Definition

Question substitution (also called heuristic substitution or attribute substitution) is the process by which System 1 silently replaces a difficult, cognitively demanding question with a simpler, related one — and answers the easier version without flagging the swap.

The substitution is invisible to the thinker. You experience yourself as answering the original question, but you’re actually answering a proxy.

Examples

Hard question (System 2 required)Easy substitute (System 1 answers)
“How happy am I with my life overall?""What’s my current mood?"
"How much should I donate to this cause?""How much did I donate last time?"
"Is this politician competent to govern?""Does this politician look/sound confident?"
"Is this investment a good idea?""Does this investment feel familiar to me?"
"Is this medication effective?""Do I like the doctor prescribing it?”

Why It Happens

The hard question requires System 2: sustained attention, data gathering, weighing evidence, tolerating uncertainty. System 1 — which runs by default — experiences this as costly. It reaches for the nearest answerable proxy and substitutes it. This happens automatically, below conscious awareness.

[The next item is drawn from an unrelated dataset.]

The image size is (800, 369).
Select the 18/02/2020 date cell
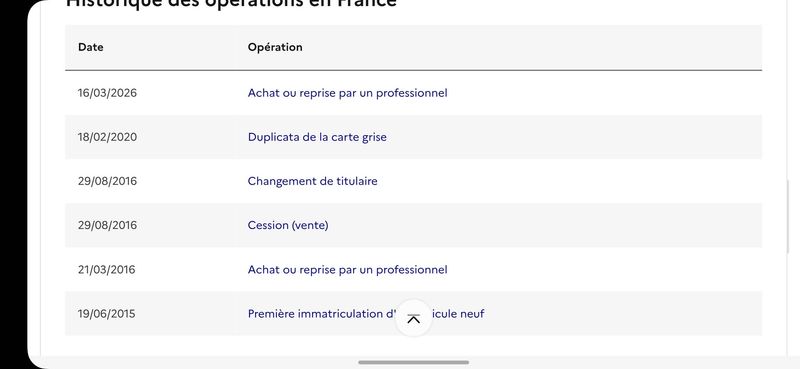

This is tightly related to cognitive-ease: the substitute question is always more cognitively fluent than the original.

Implications

Research & Surveys

Survey respondents frequently answer a different question than the one asked. “How satisfied are you with your job?” gets answered as “How was my morning?” Researchers must design questions to minimize substitution opportunities.

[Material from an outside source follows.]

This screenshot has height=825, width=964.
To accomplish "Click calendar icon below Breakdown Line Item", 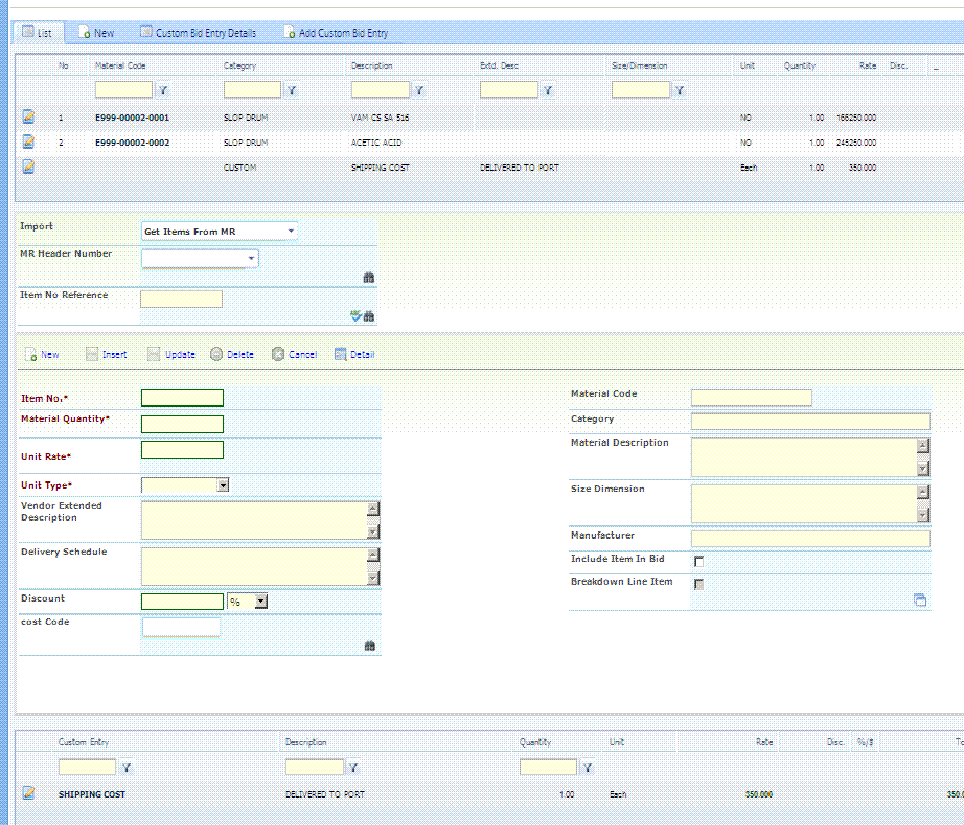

Politics & Social Judgment

Much of what we call “gut feelings” about political candidates, policies, or social issues are System 1 substitutions — aesthetic, emotional, or familiarity-based responses that feel like considered judgments.

Decision-Making

When making important decisions, the antidote is to write down the actual question and force yourself to notice if you’ve drifted to an easier proxy. Kahneman suggests explicitly asking: “What question am I actually answering right now?”

Connections

cognitive-ease

Substitution is driven by cognitive ease — the easier question is more fluent and generates less resistance.

wysiati

WYSIATI enables substitution: because the brain treats its available information as sufficient, it doesn’t notice that the proxy question draws on different (and often inadequate) information.

anchoring-bias

Anchoring is a specific form of substitution: “What is the right price for this?” gets substituted with “How far should I adjust from the number I just saw?“

mental-models

charlie-munger’s emphasis on asking the right question (“What is the best question to ask here?”) is a direct antidote to question substitution.